Collaborating with scientists from the Naval Research Laboratory in
Washington, D.C., a series of experiments was performed to prove that
the 3-D imaging technique would actually work in the laboratory.
Subsequently, a study (using computer simulations) was made to design a
system to identify and locate nuclear radiation sources inside of a
closed container without opening it. A more recent study showed the
usefulness of this technique for locating the interaction site in a
treatment for brain cancer.
A prototype instrument to demonstrate the capabilities of this imaging
technique in the treatment of brain (and other) cancer is now being built.
Other medical imaging possibilities also exist.

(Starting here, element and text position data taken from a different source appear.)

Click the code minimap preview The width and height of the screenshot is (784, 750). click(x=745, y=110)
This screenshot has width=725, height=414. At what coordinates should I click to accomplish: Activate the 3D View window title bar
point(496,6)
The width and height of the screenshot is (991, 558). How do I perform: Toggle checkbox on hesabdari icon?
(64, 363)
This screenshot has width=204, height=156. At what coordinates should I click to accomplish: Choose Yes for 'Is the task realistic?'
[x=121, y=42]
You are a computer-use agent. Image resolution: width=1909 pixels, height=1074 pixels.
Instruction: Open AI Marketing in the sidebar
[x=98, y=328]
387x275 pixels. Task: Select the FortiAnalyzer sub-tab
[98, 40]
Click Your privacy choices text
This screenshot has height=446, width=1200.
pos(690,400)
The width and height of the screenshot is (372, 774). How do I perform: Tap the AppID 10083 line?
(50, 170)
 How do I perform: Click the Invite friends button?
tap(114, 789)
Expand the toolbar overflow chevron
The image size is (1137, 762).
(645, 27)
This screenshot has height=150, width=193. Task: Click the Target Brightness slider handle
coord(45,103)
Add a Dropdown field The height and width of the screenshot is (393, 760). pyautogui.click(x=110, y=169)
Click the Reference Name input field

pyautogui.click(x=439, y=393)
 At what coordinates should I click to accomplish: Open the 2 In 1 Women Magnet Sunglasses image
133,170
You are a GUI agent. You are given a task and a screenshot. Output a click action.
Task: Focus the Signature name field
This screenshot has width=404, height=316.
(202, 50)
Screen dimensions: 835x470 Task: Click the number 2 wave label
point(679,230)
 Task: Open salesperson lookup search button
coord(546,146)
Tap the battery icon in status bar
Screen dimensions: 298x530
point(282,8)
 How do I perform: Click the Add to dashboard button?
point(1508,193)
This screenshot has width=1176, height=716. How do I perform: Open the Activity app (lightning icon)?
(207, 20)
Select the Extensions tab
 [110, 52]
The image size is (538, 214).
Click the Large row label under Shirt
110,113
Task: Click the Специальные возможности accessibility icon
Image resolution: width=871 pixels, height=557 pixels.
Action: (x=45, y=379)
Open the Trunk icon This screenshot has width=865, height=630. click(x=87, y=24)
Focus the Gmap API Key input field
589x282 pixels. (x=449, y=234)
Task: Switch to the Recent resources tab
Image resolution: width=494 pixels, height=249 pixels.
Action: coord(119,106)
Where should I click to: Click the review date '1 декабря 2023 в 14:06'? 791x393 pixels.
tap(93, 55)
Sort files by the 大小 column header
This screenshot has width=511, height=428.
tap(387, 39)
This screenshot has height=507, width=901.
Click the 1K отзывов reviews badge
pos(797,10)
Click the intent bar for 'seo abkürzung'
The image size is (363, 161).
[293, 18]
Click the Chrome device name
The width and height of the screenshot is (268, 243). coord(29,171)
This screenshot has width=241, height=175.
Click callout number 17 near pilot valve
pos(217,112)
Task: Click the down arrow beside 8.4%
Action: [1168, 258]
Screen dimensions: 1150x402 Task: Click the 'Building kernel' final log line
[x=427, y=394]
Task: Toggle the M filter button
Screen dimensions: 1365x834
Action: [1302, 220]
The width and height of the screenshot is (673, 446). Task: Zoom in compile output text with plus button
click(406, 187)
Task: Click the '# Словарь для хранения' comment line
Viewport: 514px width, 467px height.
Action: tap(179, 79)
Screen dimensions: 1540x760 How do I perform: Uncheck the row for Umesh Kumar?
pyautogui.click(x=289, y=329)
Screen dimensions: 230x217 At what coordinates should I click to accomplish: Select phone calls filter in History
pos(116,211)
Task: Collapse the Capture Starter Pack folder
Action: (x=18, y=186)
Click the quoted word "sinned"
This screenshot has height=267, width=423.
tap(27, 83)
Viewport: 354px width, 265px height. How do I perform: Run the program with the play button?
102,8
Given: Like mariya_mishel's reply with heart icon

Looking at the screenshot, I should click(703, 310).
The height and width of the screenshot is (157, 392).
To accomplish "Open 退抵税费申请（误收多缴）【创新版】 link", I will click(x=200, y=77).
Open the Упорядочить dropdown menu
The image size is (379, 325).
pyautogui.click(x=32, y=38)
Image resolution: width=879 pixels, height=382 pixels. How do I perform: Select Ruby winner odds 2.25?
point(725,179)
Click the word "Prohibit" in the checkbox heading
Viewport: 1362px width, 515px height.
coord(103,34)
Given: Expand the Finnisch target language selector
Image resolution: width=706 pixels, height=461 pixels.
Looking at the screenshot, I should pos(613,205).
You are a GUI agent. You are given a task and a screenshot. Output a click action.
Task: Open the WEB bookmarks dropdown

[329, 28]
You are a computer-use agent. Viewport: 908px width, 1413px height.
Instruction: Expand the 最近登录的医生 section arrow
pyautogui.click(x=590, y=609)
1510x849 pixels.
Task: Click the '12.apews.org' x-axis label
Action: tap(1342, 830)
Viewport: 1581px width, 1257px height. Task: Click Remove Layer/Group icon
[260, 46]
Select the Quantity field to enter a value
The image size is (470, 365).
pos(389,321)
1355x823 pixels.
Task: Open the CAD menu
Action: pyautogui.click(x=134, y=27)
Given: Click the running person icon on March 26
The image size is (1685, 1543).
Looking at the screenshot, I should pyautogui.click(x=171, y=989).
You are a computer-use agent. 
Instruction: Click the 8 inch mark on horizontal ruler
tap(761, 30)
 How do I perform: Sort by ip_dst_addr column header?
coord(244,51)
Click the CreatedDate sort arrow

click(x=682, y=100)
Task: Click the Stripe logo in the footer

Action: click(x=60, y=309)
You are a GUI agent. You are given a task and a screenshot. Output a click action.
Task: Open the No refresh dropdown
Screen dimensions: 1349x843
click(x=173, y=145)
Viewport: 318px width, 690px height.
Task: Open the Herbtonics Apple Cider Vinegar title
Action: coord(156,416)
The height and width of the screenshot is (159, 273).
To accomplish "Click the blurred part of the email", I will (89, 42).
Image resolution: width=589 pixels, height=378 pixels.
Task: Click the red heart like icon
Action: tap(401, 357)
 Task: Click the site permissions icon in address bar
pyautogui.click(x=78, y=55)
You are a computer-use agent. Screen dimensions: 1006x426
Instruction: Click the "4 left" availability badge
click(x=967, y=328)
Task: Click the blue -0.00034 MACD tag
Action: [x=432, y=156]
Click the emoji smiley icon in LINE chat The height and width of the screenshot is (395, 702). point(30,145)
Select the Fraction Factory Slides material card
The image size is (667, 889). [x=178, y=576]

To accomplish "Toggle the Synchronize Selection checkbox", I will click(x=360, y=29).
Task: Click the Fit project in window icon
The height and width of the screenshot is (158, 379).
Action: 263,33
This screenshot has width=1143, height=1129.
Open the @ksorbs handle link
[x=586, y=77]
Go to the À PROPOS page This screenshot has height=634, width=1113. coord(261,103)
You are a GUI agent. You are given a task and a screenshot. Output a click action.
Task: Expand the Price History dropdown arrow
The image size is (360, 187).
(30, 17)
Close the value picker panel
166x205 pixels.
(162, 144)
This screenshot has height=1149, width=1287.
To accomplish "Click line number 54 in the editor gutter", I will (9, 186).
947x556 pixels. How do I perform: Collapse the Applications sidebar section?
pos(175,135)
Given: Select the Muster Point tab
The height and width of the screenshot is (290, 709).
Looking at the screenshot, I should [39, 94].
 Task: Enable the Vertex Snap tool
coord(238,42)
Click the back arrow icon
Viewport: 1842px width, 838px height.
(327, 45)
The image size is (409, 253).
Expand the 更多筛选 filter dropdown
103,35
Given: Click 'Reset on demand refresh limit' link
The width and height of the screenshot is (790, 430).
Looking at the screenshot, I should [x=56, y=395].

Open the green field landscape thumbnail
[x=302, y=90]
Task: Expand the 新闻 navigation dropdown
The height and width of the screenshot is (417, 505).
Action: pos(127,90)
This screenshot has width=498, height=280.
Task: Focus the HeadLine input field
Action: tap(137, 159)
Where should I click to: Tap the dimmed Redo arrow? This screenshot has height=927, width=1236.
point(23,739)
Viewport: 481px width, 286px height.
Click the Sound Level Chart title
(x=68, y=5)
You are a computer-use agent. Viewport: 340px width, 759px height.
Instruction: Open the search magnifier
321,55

A revolutionary X-ray device
NASA and the National Institutes of Health have signed an agreement to
facilitate the development of new X-ray technology with the potential to
improve scientific research and enhance people's quality of life through
better medical imaging instruments. The agreement will be effective until
30 September 1999.
The collaborative research agreement takes new X-ray technology recently
developed by NASA's Marshall Space Flight Center, Huntsville, AL, X-Ray
Optical Systems, Inc., Albany, NY, and the Center of X-Ray Optics of the State
University of New York at Albany and enhances its imaging capabilities for
a variety of commercial uses.
The NASA-developed X-ray technology is capable of generating beams that are
more than 100 times the intensity of conventional X-ray generators. At the
heart of the NASA technology is a new type of optics for X-rays called
Capillary Optics. The X-rays can be controlled by reflecting them through
tens of thousands of tiny curved channels or capillaries, similar to the way
light is directed through fiber optics. The high-intensity beams will permit
scientific and medical research to be performed in less time with higher
accuracy and could permit the use of smaller, lower-cost and safer X-ray
sources.
A primary use of the new technology is in research leading to the
development of new disease-fighting drugs. "Once developed, the X-ray
device will enhance a researcher's ability to determine difficult protein
structures at a faster pace, which is critical to new drug design," said
Dr. Dan Carter of Marshall's Laboratory for Structural Biology.
Other expected applications in scientific research and medicine include
better manufacturing control for semiconductor circuits and better medical
imaging, such as in mammography and improved forensics.